TASK INSTRUCTIONS —
Within the entries below, find the portion that opens with the line containing "点击顶部的通知铃铛图标 This screenshot" and closes with the line containing "Task: Open the Últimos 7 dias dropdown". Retype that portion exactly and only.

GIVEN DATA —
# # # #
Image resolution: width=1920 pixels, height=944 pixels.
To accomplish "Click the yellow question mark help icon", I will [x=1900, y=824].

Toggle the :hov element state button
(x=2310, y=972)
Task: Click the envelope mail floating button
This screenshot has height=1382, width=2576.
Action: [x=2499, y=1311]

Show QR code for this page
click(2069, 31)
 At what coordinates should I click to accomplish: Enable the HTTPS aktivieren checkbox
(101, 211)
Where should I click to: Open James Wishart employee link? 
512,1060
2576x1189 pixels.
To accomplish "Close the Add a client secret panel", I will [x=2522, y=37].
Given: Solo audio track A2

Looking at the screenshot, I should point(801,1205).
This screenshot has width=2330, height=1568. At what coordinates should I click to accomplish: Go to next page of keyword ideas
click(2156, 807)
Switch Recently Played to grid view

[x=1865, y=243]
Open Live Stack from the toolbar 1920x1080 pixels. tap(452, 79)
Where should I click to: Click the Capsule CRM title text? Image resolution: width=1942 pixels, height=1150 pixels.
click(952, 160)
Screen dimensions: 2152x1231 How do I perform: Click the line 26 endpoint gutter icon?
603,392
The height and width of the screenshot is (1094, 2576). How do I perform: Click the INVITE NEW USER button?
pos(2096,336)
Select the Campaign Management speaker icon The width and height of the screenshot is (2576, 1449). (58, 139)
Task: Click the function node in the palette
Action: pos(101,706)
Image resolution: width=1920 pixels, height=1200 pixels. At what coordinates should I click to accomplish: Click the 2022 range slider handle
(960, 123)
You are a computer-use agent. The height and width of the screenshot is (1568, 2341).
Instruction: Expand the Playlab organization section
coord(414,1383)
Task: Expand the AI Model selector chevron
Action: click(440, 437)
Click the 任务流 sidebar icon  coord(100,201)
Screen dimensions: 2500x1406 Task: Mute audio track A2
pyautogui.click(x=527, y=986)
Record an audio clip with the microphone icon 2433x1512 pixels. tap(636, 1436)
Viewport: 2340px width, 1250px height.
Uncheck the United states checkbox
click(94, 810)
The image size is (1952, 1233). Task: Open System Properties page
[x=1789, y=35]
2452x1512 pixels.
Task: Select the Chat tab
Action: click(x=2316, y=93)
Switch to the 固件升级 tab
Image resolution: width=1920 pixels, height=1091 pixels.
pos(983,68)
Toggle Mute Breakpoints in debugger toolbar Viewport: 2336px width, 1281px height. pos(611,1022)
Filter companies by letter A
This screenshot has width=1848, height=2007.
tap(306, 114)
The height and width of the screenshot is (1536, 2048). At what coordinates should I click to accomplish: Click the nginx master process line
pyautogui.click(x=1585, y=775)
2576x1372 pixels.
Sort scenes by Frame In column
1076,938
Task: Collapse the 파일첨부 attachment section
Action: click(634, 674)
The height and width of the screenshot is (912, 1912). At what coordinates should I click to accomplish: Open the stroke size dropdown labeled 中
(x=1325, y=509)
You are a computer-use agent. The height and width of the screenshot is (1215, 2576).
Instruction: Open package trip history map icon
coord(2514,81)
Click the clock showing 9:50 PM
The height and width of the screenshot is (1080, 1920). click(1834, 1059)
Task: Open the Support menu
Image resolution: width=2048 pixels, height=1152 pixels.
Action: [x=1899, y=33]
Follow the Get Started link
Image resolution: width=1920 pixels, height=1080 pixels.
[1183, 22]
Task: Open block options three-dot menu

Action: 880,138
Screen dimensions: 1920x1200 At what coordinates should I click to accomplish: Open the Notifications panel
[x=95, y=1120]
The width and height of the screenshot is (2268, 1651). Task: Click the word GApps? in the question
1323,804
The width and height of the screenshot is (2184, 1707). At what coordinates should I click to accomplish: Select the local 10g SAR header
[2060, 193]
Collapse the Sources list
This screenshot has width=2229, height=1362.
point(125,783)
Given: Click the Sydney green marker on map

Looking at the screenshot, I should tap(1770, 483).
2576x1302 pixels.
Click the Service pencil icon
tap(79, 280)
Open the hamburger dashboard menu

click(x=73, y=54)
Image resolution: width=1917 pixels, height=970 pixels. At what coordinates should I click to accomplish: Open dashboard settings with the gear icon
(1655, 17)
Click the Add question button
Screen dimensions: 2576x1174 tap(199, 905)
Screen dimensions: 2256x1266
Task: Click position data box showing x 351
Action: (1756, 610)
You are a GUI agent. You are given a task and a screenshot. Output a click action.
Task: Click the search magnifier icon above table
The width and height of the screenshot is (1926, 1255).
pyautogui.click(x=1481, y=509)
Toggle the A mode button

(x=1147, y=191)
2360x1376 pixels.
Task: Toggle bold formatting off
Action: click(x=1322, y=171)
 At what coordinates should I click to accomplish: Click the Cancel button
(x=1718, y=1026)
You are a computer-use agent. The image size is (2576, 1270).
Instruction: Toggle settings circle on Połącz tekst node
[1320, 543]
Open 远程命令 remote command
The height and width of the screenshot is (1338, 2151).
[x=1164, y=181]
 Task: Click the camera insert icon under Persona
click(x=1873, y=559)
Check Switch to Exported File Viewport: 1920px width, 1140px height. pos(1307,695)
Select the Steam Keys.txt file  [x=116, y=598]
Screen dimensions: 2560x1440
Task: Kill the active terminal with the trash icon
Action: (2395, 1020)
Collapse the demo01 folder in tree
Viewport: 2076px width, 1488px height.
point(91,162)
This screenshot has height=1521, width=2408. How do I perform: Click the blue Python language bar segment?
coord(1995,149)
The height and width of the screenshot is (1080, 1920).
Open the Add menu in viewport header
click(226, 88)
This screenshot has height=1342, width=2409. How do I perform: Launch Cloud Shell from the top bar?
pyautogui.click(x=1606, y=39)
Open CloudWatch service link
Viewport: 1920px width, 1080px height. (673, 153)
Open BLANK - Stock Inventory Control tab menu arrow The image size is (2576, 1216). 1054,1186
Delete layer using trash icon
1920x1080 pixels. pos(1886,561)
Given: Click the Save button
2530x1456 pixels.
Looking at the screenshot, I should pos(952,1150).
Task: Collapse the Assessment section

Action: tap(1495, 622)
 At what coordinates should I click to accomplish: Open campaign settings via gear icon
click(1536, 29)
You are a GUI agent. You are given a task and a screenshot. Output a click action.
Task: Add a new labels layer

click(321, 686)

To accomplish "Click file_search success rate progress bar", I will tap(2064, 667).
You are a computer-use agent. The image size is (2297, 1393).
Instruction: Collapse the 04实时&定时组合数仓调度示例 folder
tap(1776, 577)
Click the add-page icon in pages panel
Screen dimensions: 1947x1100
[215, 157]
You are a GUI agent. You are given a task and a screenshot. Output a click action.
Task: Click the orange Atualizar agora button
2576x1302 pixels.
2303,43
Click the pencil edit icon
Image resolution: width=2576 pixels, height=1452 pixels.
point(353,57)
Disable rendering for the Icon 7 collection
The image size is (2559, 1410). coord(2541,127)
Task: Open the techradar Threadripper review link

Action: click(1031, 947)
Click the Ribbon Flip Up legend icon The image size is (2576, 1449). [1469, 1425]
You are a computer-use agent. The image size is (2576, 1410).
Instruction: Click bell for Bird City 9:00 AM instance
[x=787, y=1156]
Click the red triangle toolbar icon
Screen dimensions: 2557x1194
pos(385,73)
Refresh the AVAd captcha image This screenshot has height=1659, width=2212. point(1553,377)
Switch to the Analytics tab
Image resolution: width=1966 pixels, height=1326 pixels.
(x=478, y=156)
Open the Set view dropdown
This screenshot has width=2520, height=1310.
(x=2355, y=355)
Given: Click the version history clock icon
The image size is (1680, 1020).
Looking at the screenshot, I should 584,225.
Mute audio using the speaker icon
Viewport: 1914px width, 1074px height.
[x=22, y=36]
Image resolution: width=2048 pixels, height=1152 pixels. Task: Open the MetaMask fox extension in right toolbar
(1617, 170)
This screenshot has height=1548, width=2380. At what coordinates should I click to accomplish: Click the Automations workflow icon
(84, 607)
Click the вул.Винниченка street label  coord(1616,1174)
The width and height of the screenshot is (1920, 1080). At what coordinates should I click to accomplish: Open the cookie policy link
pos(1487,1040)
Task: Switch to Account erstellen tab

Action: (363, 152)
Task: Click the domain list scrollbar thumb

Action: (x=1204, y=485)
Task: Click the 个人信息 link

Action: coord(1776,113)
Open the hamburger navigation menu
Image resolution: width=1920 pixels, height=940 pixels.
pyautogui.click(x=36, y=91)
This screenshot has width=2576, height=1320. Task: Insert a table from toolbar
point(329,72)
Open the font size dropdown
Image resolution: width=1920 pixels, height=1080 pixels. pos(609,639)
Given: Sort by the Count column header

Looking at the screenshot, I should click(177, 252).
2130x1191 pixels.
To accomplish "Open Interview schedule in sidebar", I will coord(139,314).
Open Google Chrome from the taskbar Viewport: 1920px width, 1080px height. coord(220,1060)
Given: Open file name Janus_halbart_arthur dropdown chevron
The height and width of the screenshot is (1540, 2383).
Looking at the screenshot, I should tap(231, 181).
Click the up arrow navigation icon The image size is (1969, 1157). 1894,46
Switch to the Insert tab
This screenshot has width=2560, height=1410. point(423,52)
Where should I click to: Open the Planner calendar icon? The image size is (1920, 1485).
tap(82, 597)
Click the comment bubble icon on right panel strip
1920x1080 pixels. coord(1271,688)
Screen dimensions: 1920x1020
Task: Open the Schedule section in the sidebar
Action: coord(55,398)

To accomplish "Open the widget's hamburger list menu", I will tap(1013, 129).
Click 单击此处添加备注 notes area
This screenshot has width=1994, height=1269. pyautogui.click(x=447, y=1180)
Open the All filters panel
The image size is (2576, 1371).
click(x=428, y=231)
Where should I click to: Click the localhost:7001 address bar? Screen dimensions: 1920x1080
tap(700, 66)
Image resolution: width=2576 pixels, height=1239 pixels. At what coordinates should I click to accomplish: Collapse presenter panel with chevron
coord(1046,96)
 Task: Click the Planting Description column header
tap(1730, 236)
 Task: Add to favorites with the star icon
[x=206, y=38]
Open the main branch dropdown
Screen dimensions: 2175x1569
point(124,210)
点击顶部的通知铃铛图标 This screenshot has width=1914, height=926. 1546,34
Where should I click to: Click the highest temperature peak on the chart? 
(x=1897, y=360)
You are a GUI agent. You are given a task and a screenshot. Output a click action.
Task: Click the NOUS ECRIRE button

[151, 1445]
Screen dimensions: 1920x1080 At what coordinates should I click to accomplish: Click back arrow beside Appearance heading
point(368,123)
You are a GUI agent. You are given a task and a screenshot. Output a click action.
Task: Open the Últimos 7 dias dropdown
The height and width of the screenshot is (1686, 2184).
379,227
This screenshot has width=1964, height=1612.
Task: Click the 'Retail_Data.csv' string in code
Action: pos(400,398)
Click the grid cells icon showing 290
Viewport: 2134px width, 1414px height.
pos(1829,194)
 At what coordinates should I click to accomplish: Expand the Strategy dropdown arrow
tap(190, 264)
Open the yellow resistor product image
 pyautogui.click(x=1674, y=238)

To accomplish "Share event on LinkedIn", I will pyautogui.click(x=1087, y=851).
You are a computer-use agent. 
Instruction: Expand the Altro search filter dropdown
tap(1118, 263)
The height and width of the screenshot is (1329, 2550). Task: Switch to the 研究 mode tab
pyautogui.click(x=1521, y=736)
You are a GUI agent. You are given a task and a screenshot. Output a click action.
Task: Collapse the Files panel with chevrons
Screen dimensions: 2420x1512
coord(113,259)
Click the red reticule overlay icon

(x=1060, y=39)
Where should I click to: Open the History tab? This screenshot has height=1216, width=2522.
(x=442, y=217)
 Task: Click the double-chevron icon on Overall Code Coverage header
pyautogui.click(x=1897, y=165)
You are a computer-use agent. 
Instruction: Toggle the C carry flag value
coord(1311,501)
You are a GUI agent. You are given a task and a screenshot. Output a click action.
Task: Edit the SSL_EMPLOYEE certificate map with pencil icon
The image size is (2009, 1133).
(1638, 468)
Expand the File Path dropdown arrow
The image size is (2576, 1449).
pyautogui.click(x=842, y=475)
# # # #
ANSWER BOX —
点击顶部的通知铃铛图标 This screenshot has width=1914, height=926. 1546,34
Where should I click to: Click the highest temperature peak on the chart? 
(x=1897, y=360)
You are a GUI agent. You are given a task and a screenshot. Output a click action.
Task: Click the NOUS ECRIRE button

[151, 1445]
Screen dimensions: 1920x1080 At what coordinates should I click to accomplish: Click back arrow beside Appearance heading
point(368,123)
You are a GUI agent. You are given a task and a screenshot. Output a click action.
Task: Open the Últimos 7 dias dropdown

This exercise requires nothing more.